Johan Sverdrup - The Strife Hardens

The Strife Hardens

The strife which had started as a practical political reform had now turned into a political debacle which would have to change the checks and balances between the legislative and the executive branch. This had definitely become Sverdrup's goal. "All power must be gathered in the halls of the Storting" became his political program. In 1879 his party in the making made a coup by promulgating the new change in the constitution. This took the Council by surprise that the grand old man of the Council, Prime Minister Frederik Stang, resigned. The new Prime Minister, Christian Selmer, was not such a leader and force in the Council, and Sverdrup was ready for the next move, which should constitutionally have been taken in 1881. But Sverdrup's majority was not great enough to be certain of a victory in the forthcoming impeachment of the Council.

In the 1882 general elections Sverdrup's party won a convincing majority. They were able to fill the 25% of the Storting who were, together with the Supreme Court, the judges of the court, with only members of the leftist party in formation. A word must be said about the names of the two original political parties which formed during the trial, venstre, the Norwegian word for left and høyre, the Norwegian word for right. Venstre was Sverdrup's and Jaabæk's party, a liberal and radical party but definitely a party with no socialist affiliations. Høyre, the Council's and the minority party, was considered to be conservative.

In the fall 1883 the judges convened, and the trials took several months and resulted in loss of position without honor for most of the ministers and huge fines. The king appointed a new Council led by Christian Schweigaard, but was a rather lame move, since Sverdrup immediately threatened with a new impeachment trial. The new Council was named the April Ministry, which says something about how long the king's struggle to find a solution to the total crisis that had occurred, which he could deem acceptable.

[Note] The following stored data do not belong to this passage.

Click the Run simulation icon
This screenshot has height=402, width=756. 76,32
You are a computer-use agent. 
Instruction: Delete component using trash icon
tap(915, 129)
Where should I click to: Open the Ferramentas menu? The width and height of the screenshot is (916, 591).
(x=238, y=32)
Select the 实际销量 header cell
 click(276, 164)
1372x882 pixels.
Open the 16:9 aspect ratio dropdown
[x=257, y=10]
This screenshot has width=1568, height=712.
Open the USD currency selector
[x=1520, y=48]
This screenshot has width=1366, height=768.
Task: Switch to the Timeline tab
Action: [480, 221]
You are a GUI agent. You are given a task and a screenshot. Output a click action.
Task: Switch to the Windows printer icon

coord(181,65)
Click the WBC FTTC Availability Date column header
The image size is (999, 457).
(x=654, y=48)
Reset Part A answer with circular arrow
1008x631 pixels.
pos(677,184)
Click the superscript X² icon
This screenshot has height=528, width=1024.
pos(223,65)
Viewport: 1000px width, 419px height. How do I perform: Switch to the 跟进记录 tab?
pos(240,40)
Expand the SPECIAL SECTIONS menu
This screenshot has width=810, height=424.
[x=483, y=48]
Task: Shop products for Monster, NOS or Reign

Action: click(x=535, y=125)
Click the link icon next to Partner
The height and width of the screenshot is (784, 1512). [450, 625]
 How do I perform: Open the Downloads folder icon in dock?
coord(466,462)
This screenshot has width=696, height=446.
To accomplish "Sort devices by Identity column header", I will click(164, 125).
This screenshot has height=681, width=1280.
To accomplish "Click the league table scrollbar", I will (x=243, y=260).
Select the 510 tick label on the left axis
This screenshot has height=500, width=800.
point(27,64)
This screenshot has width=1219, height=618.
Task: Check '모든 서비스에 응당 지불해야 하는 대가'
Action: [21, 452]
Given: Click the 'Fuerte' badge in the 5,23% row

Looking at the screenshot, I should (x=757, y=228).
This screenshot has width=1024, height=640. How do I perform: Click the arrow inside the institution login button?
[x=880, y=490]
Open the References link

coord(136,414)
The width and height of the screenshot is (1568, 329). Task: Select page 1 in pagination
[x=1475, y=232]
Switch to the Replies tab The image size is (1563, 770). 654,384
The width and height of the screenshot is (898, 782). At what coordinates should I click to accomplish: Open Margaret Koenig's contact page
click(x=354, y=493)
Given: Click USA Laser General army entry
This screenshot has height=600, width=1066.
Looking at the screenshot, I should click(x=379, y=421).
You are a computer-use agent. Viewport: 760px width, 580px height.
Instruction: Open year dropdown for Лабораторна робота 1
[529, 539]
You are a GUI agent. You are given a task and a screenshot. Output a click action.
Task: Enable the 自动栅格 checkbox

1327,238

It turned out there was no other choice than to appoint Johan Sverdrup as Prime Minister. In Norwegian tradition the transition from Montesquieu's ideal of checks and balances to a parliamentary system took place when he became Prime Minister. This is an exaggeration, clearly. There is evidence that Sverdrup himself never really understood the consequences of a parliamentary system. Hence his five years in power with a vast majority in support, was no triumph march, but a row of defeats in Parliament. It is not far from a personal tragedy, and his resignation in 1889 was the only possible finale to a rather unworthy drama that took place in the almost almighty venstre.